__Exercise brief__. Arrange the lines of the listing below as a numbered list, leaving out the blank lines.

--

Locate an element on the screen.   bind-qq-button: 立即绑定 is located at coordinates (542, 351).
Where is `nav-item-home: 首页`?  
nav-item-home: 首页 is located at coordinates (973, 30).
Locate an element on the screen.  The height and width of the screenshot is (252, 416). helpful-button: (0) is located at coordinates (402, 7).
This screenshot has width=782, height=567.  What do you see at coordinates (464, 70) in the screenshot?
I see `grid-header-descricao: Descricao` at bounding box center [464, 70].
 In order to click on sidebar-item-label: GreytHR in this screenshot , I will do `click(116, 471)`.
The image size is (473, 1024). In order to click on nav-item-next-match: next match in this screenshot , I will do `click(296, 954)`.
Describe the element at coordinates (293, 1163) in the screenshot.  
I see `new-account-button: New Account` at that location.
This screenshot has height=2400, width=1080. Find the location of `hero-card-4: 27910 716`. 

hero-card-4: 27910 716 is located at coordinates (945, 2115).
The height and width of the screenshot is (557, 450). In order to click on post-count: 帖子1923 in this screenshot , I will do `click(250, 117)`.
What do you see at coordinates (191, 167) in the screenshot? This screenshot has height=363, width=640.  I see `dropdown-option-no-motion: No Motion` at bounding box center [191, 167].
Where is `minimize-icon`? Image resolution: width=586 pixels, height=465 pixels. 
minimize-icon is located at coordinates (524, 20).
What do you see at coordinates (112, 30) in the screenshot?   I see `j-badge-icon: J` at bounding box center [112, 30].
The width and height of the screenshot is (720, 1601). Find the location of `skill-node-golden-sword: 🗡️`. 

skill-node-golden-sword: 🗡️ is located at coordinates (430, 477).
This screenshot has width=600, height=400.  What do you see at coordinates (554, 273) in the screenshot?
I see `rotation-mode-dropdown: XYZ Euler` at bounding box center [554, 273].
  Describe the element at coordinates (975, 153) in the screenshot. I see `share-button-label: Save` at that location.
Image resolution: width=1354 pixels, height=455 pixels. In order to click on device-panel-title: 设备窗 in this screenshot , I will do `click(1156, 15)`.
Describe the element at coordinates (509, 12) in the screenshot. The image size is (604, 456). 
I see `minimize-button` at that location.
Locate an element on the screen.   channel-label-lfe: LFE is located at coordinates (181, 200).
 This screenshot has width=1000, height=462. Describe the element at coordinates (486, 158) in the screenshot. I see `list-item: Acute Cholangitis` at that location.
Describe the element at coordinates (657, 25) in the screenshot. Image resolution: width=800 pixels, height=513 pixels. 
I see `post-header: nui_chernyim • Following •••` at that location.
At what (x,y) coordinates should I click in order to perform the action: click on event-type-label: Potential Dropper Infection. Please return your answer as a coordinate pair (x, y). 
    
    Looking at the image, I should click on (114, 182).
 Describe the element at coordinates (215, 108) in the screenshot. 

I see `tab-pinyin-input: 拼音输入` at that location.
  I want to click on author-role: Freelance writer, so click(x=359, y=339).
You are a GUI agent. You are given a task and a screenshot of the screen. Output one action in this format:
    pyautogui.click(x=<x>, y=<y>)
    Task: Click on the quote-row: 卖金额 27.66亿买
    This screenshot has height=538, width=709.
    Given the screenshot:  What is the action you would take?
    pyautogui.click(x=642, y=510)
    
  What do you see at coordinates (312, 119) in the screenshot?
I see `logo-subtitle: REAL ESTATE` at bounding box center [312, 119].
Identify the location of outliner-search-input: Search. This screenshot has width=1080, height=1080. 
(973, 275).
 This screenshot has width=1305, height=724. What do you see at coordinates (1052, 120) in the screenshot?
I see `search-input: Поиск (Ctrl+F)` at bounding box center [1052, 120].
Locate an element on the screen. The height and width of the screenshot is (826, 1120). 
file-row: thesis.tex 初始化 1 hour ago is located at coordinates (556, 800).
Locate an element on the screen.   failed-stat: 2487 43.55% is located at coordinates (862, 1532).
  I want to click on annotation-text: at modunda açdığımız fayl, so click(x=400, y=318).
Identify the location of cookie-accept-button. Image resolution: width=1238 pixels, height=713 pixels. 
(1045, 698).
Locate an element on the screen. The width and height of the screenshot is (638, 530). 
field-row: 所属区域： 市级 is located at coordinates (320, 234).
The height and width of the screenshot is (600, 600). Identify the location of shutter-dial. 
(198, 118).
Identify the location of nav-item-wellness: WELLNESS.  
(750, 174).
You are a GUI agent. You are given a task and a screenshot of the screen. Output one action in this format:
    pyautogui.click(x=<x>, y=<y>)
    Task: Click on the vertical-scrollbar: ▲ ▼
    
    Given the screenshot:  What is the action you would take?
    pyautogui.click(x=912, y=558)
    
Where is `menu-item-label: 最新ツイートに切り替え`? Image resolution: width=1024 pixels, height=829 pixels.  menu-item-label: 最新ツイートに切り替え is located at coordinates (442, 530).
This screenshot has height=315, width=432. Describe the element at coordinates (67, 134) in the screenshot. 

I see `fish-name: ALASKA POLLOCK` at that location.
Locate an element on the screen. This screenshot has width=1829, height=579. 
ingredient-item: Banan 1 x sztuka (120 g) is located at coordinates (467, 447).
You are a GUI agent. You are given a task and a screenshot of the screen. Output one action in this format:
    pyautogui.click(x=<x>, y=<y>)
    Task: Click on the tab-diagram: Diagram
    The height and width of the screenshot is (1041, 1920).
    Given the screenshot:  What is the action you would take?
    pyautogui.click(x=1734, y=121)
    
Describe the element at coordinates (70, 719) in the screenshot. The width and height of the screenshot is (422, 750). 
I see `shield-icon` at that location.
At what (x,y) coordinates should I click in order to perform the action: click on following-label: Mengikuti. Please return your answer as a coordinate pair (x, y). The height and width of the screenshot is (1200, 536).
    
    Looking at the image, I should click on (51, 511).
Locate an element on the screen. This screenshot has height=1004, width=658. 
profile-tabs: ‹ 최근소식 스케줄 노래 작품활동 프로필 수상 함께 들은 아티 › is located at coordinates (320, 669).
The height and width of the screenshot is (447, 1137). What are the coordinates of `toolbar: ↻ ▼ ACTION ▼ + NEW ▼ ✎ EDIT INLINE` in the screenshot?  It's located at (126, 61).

--

__Solution to the exercise__.
1. Locate an element on the screen.   bind-qq-button: 立即绑定 is located at coordinates (542, 351).
2. Where is `nav-item-home: 首页`?  
3. nav-item-home: 首页 is located at coordinates (973, 30).
4. Locate an element on the screen.  The height and width of the screenshot is (252, 416). helpful-button: (0) is located at coordinates (402, 7).
5. This screenshot has width=782, height=567.  What do you see at coordinates (464, 70) in the screenshot?
6. I see `grid-header-descricao: Descricao` at bounding box center [464, 70].
7.  In order to click on sidebar-item-label: GreytHR in this screenshot , I will do `click(116, 471)`.
8. The image size is (473, 1024). In order to click on nav-item-next-match: next match in this screenshot , I will do `click(296, 954)`.
9. Describe the element at coordinates (293, 1163) in the screenshot.  
10. I see `new-account-button: New Account` at that location.
11. This screenshot has height=2400, width=1080. Find the location of `hero-card-4: 27910 716`. 
12. hero-card-4: 27910 716 is located at coordinates (945, 2115).
13. The height and width of the screenshot is (557, 450). In order to click on post-count: 帖子1923 in this screenshot , I will do `click(250, 117)`.
14. What do you see at coordinates (191, 167) in the screenshot? This screenshot has height=363, width=640.  I see `dropdown-option-no-motion: No Motion` at bounding box center [191, 167].
15. Where is `minimize-icon`? Image resolution: width=586 pixels, height=465 pixels. 
16. minimize-icon is located at coordinates (524, 20).
17. What do you see at coordinates (112, 30) in the screenshot?   I see `j-badge-icon: J` at bounding box center [112, 30].
18. The width and height of the screenshot is (720, 1601). Find the location of `skill-node-golden-sword: 🗡️`. 
19. skill-node-golden-sword: 🗡️ is located at coordinates (430, 477).
20. This screenshot has width=600, height=400.  What do you see at coordinates (554, 273) in the screenshot?
21. I see `rotation-mode-dropdown: XYZ Euler` at bounding box center [554, 273].
22.   Describe the element at coordinates (975, 153) in the screenshot. I see `share-button-label: Save` at that location.
23. Image resolution: width=1354 pixels, height=455 pixels. In order to click on device-panel-title: 设备窗 in this screenshot , I will do `click(1156, 15)`.
24. Describe the element at coordinates (509, 12) in the screenshot. The image size is (604, 456). 
25. I see `minimize-button` at that location.
26. Locate an element on the screen.   channel-label-lfe: LFE is located at coordinates (181, 200).
27.  This screenshot has width=1000, height=462. Describe the element at coordinates (486, 158) in the screenshot. I see `list-item: Acute Cholangitis` at that location.
28. Describe the element at coordinates (657, 25) in the screenshot. Image resolution: width=800 pixels, height=513 pixels. 
29. I see `post-header: nui_chernyim • Following •••` at that location.
30. At what (x,y) coordinates should I click in order to perform the action: click on event-type-label: Potential Dropper Infection. Please return your answer as a coordinate pair (x, y). 
31.     Looking at the image, I should click on (114, 182).
32.  Describe the element at coordinates (215, 108) in the screenshot. 
33. I see `tab-pinyin-input: 拼音输入` at that location.
34.   I want to click on author-role: Freelance writer, so click(x=359, y=339).
35. You are a GUI agent. You are given a task and a screenshot of the screen. Output one action in this format:
36.     pyautogui.click(x=<x>, y=<y>)
37.     Task: Click on the quote-row: 卖金额 27.66亿买
38.     This screenshot has height=538, width=709.
39.     Given the screenshot:  What is the action you would take?
40.     pyautogui.click(x=642, y=510)
41.   What do you see at coordinates (312, 119) in the screenshot?
42. I see `logo-subtitle: REAL ESTATE` at bounding box center [312, 119].
43. Identify the location of outliner-search-input: Search. This screenshot has width=1080, height=1080. 
44. (973, 275).
45.  This screenshot has width=1305, height=724. What do you see at coordinates (1052, 120) in the screenshot?
46. I see `search-input: Поиск (Ctrl+F)` at bounding box center [1052, 120].
47. Locate an element on the screen. The height and width of the screenshot is (826, 1120). 
48. file-row: thesis.tex 初始化 1 hour ago is located at coordinates (556, 800).
49. Locate an element on the screen.   failed-stat: 2487 43.55% is located at coordinates (862, 1532).
50.   I want to click on annotation-text: at modunda açdığımız fayl, so click(x=400, y=318).
51. Identify the location of cookie-accept-button. Image resolution: width=1238 pixels, height=713 pixels. 
52. (1045, 698).
53. Locate an element on the screen. The width and height of the screenshot is (638, 530). 
54. field-row: 所属区域： 市级 is located at coordinates (320, 234).
55. The height and width of the screenshot is (600, 600). Identify the location of shutter-dial. 
56. (198, 118).
57. Identify the location of nav-item-wellness: WELLNESS.  
58. (750, 174).
59. You are a GUI agent. You are given a task and a screenshot of the screen. Output one action in this format:
60.     pyautogui.click(x=<x>, y=<y>)
61.     Task: Click on the vertical-scrollbar: ▲ ▼
62.     Given the screenshot:  What is the action you would take?
63.     pyautogui.click(x=912, y=558)
64. Where is `menu-item-label: 最新ツイートに切り替え`? Image resolution: width=1024 pixels, height=829 pixels.  menu-item-label: 最新ツイートに切り替え is located at coordinates (442, 530).
65. This screenshot has height=315, width=432. Describe the element at coordinates (67, 134) in the screenshot. 
66. I see `fish-name: ALASKA POLLOCK` at that location.
67. Locate an element on the screen. This screenshot has width=1829, height=579. 
68. ingredient-item: Banan 1 x sztuka (120 g) is located at coordinates (467, 447).
69. You are a GUI agent. You are given a task and a screenshot of the screen. Output one action in this format:
70.     pyautogui.click(x=<x>, y=<y>)
71.     Task: Click on the tab-diagram: Diagram
72.     The height and width of the screenshot is (1041, 1920).
73.     Given the screenshot:  What is the action you would take?
74.     pyautogui.click(x=1734, y=121)
75. Describe the element at coordinates (70, 719) in the screenshot. The width and height of the screenshot is (422, 750). 
76. I see `shield-icon` at that location.
77. At what (x,y) coordinates should I click in order to perform the action: click on following-label: Mengikuti. Please return your answer as a coordinate pair (x, y). The height and width of the screenshot is (1200, 536).
78.     Looking at the image, I should click on (51, 511).
79. Locate an element on the screen. This screenshot has height=1004, width=658. 
80. profile-tabs: ‹ 최근소식 스케줄 노래 작품활동 프로필 수상 함께 들은 아티 › is located at coordinates (320, 669).
81. The height and width of the screenshot is (447, 1137). What are the coordinates of `toolbar: ↻ ▼ ACTION ▼ + NEW ▼ ✎ EDIT INLINE` in the screenshot?  It's located at (126, 61).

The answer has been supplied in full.